Menu Close

Cara baru dan murah membudidayakan kepiting kanibal lezat

Rajungan biru (Portunus pelagicus). Peneliti Indonesia menemukan jalan menghentikan kepiting saling kanibalistik. Guillermo Guerao Serra/Shutterstock

Apakah Anda suka makan kepiting? Di Jakarta menikmati menu kepiting lezat telah menjadi tren sangat populer. Restoran-restoran yang menyajikan menu khas kepiting makin bermunculan dengan nama-nama yang menarik minat penggemar kepiting, seperti misalnya The Holy Crab, Cut the Crab, dan lain-lain. Kepiting goreng atau kepiting panggang sangat menggiurkan bila disajikan dengan saus pedas. Sungguh nikmat dan menggoyang lidah.

Meski daging kepiting belum menjadi makanan tradisional Indonesia sepenuhnya, kepiting telah merupakan bisnis besar di Indonesia dan dunia. Kepiting sangat populer di Cina dan Amerika Serikat, yang merupakan dua konsumen terbesar kepiting di dunia.
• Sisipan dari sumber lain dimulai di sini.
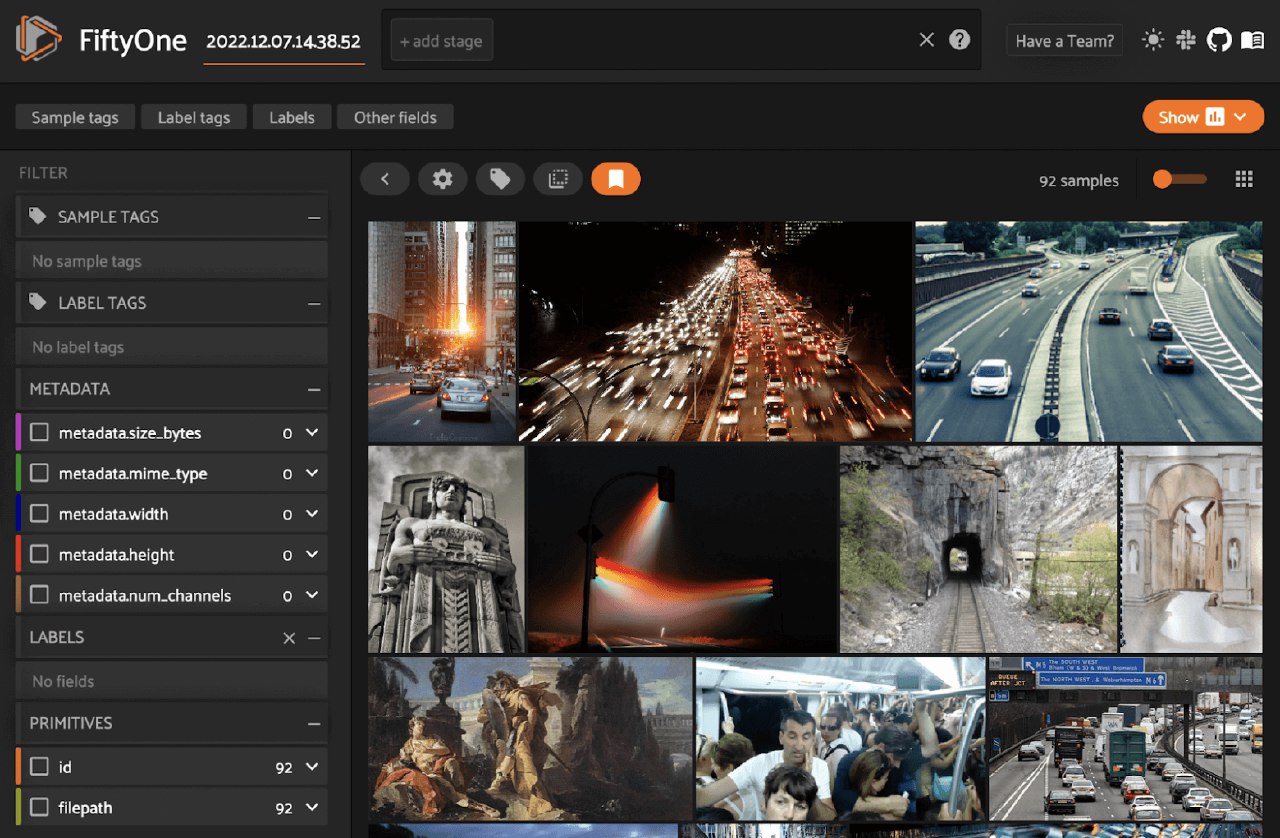Click the orange bookmark icon
The height and width of the screenshot is (838, 1280).
point(616,179)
Beberapa tahun terakhir ini, lebih dari 50% kepiting yang diekspor dari Indonesia telah menuju ke Amerika Serikat. Pada tahun 2011, nilai ekspor kepiting dari Indonesia yang ke AS saja mencapai US$262 juta, lebih banyak dari eksportir besar lainnya seperti Cina, Vietnam, Filipina, dan Thailand.

Tapi tidak hanya manusia yang gemar melahap dekapoda (hewan berkaki sepuluh) ini. Kepiting juga menyukai cita rasa daging sesama mereka juga. Mereka kanibal satu sama lain.
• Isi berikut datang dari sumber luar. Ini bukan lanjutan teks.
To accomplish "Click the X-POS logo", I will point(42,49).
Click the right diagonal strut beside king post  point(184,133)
Kecenderungan untuk memangsa satu sama lain ini membuat kita harus bekerja lebih keras untuk menemukan cara baru dalam usaha mengembangbiakkan mereka.

Kepiting memakan saudara mereka sendiri

Bukan hal mudah untuk menetaskan telur-telur kepiting dan memelihara larva-larvanya, tapi hal ini sudah mungkin dilakukan. Kesulitan timbul saat mereka telah mencapai fase perkembangan yang mempunyai capit untuk memegang mangsanya. Mulai saat itu, sifat kanibalisme timbul. Para kepiting yang dipelihara dalam satu bak budi daya, saling memangsa satu sama lain, menyebabkan kematian yang sangat drastis. Perilaku kanibal dapat menyebabkan kegagalan usaha produksi benih kepiting tersebut. Sementara, penangkapan kepiting liar secara terus-menerus telah menyebabkan stok kepiting di alam bebas makin menurun.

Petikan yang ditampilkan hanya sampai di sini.